[Exercise]
Starting at the line below that contains "This screenshot has" and ending at the line that contains "You are a GUI", retype each line exactly as it stands, but omit the pictures.

== Segment start ==

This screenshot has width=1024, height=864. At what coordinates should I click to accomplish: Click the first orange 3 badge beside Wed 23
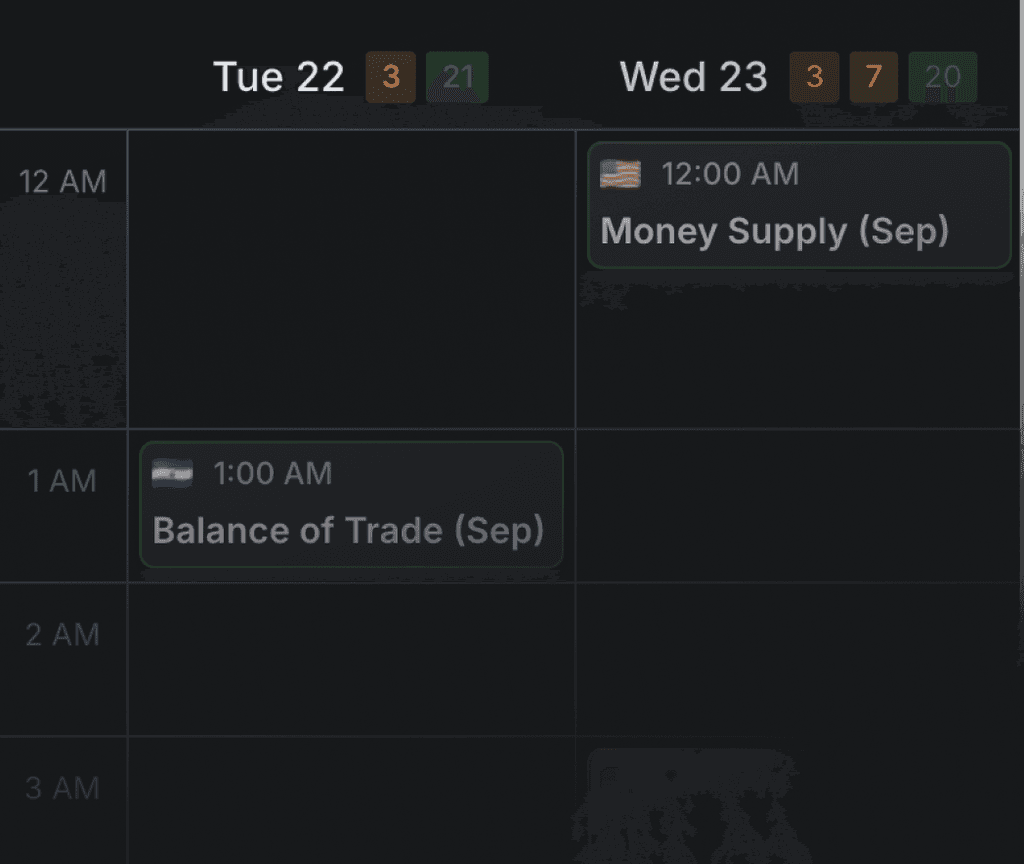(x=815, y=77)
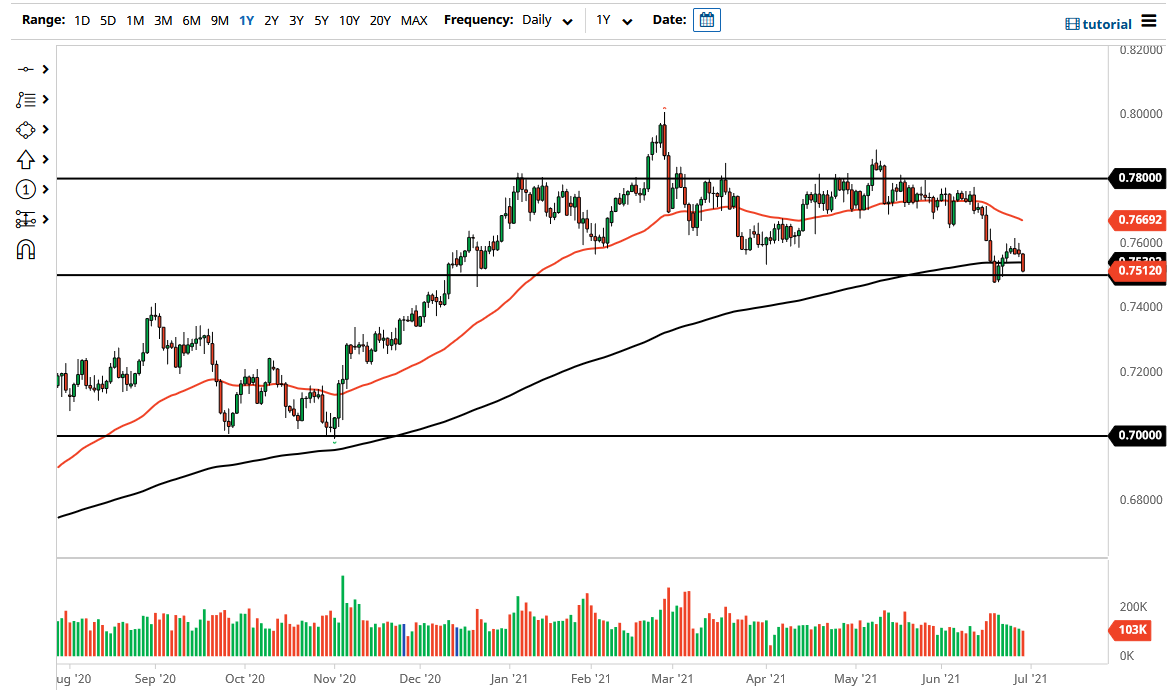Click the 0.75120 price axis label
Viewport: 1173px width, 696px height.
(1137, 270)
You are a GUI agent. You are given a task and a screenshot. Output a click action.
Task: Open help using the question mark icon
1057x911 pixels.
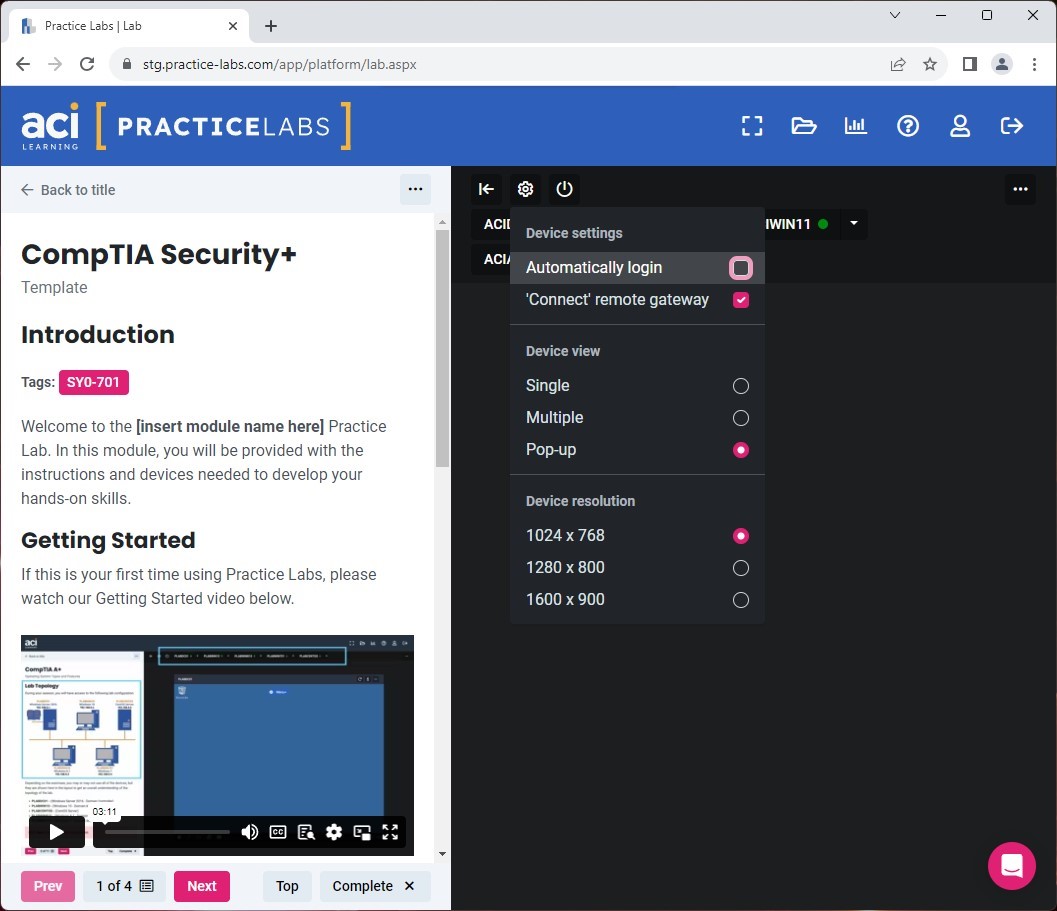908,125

== Segment end ==
== Segment start ==

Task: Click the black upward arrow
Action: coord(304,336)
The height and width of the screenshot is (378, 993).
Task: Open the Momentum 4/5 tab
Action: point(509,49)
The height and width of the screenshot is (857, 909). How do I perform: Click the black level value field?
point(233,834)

== Segment end ==

[Response area]
This screenshot has width=1024, height=864. At what coordinates should I click to accomplish: Click the first orange 3 badge beside Wed 23
(x=815, y=77)
Click the 0.75120 price axis label
Viewport: 1173px width, 696px height.
(1137, 270)
You are a GUI agent. You are given a task and a screenshot. Output a click action.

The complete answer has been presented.